Dataset records:
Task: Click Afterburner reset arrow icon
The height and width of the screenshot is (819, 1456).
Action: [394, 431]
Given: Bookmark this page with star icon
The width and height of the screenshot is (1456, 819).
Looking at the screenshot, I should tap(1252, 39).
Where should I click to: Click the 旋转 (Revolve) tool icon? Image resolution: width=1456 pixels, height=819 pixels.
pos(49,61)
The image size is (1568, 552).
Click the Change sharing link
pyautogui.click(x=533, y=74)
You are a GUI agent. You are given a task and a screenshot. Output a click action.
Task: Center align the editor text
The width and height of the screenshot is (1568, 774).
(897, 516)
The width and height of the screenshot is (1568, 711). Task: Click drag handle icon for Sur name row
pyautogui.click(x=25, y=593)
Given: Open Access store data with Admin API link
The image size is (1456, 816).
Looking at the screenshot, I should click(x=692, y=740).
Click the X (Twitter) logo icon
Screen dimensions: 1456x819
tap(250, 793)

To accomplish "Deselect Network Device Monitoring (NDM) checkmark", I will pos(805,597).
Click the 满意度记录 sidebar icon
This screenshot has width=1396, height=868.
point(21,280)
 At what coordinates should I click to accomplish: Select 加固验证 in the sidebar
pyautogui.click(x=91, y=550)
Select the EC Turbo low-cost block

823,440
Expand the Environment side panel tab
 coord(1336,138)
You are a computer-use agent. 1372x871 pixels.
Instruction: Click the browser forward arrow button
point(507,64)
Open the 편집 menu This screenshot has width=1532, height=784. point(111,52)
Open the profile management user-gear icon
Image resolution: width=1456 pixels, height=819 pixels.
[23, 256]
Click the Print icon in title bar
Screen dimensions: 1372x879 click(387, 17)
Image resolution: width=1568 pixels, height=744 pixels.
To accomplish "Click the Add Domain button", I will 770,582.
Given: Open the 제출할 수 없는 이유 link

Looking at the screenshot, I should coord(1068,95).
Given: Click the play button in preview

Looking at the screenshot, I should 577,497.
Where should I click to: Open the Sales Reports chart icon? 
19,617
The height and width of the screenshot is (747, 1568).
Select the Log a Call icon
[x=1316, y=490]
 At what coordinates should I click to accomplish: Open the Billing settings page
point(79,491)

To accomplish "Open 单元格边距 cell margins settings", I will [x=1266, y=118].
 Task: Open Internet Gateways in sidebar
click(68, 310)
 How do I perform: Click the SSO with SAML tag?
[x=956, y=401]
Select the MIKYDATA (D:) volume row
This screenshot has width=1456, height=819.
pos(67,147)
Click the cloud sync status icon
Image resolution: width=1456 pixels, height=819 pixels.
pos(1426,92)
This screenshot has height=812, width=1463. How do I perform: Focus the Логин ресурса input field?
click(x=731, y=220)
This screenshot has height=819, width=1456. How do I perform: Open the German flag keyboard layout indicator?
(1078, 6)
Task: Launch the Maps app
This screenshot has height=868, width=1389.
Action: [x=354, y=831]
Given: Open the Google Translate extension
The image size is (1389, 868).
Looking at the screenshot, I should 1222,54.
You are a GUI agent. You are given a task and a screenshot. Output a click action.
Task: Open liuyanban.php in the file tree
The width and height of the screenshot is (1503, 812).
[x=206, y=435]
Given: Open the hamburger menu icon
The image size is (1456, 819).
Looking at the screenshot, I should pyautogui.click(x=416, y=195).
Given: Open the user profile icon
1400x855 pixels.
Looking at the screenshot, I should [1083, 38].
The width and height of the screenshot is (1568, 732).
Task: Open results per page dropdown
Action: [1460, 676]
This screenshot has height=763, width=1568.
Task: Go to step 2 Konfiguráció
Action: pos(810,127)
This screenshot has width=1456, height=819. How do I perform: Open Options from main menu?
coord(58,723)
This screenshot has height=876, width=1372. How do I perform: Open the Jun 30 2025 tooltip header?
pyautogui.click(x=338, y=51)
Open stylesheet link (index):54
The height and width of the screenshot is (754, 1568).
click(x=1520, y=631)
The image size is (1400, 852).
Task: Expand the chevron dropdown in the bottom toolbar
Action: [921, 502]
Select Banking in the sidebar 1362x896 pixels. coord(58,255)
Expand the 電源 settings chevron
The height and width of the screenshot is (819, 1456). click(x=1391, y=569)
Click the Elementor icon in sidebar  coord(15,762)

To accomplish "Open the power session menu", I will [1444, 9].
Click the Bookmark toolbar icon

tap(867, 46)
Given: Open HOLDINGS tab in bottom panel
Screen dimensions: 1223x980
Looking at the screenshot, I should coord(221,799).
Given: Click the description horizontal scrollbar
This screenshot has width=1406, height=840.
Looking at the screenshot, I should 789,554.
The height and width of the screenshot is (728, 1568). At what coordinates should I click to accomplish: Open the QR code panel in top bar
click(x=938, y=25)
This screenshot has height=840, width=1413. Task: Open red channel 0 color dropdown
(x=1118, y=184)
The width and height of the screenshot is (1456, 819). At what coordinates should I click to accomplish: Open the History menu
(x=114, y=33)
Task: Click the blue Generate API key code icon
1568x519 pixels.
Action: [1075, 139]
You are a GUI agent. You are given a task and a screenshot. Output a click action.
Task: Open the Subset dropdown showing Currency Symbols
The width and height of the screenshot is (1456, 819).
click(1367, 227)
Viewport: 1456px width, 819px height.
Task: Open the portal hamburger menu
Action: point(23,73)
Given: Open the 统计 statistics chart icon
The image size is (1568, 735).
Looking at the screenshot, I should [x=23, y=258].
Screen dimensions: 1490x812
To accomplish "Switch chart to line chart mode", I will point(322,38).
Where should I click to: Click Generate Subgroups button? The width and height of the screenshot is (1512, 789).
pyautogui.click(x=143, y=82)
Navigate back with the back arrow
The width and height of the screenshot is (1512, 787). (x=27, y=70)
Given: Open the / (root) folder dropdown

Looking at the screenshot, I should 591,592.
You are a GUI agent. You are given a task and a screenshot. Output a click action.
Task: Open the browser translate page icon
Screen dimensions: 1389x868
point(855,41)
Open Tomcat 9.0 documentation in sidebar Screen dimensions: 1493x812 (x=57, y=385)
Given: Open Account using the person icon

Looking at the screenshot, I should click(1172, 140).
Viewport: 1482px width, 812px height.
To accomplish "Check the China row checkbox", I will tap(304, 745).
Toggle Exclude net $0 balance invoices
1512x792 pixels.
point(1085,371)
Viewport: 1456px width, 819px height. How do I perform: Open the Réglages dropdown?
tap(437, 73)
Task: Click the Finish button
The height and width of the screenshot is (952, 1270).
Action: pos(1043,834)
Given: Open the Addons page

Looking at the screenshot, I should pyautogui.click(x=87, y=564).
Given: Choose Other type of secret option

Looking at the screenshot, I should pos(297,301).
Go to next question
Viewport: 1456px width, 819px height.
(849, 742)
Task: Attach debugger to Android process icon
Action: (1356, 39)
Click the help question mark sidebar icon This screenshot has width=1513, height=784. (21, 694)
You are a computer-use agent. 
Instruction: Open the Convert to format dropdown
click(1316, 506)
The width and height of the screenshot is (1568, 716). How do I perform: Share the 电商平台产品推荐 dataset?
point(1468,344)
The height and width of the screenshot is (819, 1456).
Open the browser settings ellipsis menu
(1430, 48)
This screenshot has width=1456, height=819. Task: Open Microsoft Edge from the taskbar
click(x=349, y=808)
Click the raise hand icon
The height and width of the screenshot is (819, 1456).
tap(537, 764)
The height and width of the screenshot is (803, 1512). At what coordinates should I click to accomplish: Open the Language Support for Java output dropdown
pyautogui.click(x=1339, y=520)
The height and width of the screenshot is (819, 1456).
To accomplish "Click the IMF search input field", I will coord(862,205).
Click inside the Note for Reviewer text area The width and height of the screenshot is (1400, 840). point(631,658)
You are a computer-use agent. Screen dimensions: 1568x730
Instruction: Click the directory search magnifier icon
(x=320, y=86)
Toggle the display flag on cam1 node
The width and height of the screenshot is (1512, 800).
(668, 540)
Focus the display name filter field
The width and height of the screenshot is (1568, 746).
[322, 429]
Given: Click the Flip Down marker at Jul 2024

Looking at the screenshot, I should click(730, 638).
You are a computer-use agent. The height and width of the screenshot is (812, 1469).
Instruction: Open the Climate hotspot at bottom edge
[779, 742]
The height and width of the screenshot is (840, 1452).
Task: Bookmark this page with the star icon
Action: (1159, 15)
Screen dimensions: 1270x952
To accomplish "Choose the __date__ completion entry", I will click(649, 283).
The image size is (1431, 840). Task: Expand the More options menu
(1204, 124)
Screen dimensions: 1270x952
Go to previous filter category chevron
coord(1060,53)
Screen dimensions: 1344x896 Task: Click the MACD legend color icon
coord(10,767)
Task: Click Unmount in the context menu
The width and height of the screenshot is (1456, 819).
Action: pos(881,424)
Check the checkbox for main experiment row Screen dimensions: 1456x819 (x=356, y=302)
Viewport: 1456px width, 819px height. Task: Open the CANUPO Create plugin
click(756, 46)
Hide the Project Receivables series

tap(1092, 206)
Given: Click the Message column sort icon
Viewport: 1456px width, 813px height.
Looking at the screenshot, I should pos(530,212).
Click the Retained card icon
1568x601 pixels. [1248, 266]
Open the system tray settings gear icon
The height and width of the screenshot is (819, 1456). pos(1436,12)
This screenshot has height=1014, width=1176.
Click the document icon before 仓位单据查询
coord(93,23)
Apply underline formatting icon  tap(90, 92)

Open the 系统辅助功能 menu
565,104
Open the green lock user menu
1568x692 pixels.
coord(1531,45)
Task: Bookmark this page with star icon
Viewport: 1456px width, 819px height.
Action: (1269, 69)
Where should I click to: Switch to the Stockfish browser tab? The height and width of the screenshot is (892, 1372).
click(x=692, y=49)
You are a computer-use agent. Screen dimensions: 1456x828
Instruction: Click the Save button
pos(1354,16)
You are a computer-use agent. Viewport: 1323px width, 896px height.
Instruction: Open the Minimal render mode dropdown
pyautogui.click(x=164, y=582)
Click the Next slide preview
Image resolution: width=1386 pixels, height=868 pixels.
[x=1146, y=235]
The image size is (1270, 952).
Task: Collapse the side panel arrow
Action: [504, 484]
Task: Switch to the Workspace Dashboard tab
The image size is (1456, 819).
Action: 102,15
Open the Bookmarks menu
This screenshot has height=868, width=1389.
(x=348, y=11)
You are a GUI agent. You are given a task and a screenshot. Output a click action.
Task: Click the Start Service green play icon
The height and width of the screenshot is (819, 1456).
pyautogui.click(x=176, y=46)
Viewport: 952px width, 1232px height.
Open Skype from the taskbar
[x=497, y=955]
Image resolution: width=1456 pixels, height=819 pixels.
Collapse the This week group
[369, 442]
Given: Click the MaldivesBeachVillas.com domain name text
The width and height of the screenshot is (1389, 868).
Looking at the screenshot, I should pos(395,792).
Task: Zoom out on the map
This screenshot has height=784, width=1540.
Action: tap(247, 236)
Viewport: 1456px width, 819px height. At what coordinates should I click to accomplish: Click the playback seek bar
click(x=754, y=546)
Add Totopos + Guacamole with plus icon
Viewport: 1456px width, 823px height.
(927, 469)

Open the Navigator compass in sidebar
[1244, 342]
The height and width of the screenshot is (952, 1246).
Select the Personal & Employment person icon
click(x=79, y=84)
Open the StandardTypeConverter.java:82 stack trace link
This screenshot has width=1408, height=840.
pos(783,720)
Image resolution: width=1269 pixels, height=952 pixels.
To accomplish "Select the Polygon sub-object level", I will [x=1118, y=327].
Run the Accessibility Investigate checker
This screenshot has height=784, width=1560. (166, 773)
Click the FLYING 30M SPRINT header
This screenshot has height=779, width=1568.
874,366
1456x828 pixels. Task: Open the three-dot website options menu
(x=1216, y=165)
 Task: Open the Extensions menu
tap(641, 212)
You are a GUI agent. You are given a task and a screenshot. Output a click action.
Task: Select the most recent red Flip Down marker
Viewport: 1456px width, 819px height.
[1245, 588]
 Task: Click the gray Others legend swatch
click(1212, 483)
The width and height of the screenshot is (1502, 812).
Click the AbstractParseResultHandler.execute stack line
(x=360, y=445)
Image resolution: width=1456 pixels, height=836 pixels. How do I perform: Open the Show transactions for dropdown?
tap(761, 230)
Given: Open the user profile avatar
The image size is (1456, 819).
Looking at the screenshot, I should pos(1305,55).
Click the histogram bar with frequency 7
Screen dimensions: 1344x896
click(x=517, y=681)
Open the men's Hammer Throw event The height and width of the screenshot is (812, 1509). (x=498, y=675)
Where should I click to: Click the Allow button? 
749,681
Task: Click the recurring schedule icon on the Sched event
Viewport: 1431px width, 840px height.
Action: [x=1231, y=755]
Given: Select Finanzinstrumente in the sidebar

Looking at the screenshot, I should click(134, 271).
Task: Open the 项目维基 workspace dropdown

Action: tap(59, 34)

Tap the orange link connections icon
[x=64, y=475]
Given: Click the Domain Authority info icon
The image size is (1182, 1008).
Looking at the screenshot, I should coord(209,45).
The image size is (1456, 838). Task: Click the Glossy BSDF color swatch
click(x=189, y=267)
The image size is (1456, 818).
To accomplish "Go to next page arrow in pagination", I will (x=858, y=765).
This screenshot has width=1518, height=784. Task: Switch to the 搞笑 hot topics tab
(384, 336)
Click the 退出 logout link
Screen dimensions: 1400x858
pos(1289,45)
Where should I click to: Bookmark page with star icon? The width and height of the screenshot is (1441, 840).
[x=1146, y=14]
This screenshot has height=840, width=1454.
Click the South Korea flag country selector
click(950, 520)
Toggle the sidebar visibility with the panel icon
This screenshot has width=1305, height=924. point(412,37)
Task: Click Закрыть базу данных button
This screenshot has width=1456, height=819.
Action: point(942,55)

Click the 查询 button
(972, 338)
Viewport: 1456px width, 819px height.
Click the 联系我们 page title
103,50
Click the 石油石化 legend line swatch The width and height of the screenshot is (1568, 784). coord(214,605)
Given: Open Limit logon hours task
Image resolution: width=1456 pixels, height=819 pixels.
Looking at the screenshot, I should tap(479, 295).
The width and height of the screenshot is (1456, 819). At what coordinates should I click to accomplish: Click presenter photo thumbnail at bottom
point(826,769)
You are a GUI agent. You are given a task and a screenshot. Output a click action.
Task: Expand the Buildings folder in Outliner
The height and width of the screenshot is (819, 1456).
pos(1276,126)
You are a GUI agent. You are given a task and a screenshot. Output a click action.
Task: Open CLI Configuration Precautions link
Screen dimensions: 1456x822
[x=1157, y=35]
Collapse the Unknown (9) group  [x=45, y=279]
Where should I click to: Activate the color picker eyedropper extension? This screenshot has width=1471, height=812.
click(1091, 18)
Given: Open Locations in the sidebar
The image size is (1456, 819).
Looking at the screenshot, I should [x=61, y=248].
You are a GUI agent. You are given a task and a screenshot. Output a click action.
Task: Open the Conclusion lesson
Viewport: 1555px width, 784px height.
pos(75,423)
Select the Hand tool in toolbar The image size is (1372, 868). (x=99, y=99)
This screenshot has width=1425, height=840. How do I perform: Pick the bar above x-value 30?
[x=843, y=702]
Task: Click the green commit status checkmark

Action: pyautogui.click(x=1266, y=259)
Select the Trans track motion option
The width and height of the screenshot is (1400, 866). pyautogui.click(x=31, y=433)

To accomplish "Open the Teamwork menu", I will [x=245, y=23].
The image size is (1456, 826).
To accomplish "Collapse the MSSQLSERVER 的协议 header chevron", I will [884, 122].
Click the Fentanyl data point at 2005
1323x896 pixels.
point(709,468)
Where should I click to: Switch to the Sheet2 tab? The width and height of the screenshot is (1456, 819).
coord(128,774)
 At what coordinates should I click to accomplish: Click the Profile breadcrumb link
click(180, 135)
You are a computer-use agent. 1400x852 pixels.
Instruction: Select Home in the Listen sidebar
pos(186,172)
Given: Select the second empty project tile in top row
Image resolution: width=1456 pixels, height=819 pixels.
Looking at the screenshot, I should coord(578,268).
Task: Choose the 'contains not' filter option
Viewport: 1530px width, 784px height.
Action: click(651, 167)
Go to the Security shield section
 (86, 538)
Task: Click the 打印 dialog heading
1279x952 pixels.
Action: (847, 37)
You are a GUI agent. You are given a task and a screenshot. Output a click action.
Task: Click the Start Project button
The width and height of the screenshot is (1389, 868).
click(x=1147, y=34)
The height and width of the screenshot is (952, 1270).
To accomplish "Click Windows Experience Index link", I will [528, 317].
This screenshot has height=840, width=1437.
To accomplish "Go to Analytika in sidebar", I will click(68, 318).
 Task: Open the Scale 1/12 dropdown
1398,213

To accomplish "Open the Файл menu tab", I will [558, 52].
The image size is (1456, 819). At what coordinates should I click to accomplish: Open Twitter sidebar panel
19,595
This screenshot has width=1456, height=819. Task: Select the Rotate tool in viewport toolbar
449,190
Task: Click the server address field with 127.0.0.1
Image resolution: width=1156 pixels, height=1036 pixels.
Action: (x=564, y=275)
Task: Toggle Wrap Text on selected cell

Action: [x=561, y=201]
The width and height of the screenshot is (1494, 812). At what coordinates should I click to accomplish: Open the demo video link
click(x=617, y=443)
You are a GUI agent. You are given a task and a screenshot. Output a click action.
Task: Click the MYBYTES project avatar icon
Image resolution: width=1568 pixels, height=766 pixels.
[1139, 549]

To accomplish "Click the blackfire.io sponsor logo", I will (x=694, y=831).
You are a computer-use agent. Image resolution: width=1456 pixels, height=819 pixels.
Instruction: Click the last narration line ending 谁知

What to do:
Return only the lines between the one holding "Given: Open the Google Translate extension" and the one holding "Given: Open the hamburger menu icon", inclusive, exactly as they appear above.

Response:
Given: Open the Google Translate extension
The image size is (1389, 868).
Looking at the screenshot, I should 1222,54.
You are a GUI agent. You are given a task and a screenshot. Output a click action.
Task: Open liuyanban.php in the file tree
The width and height of the screenshot is (1503, 812).
[x=206, y=435]
Given: Open the hamburger menu icon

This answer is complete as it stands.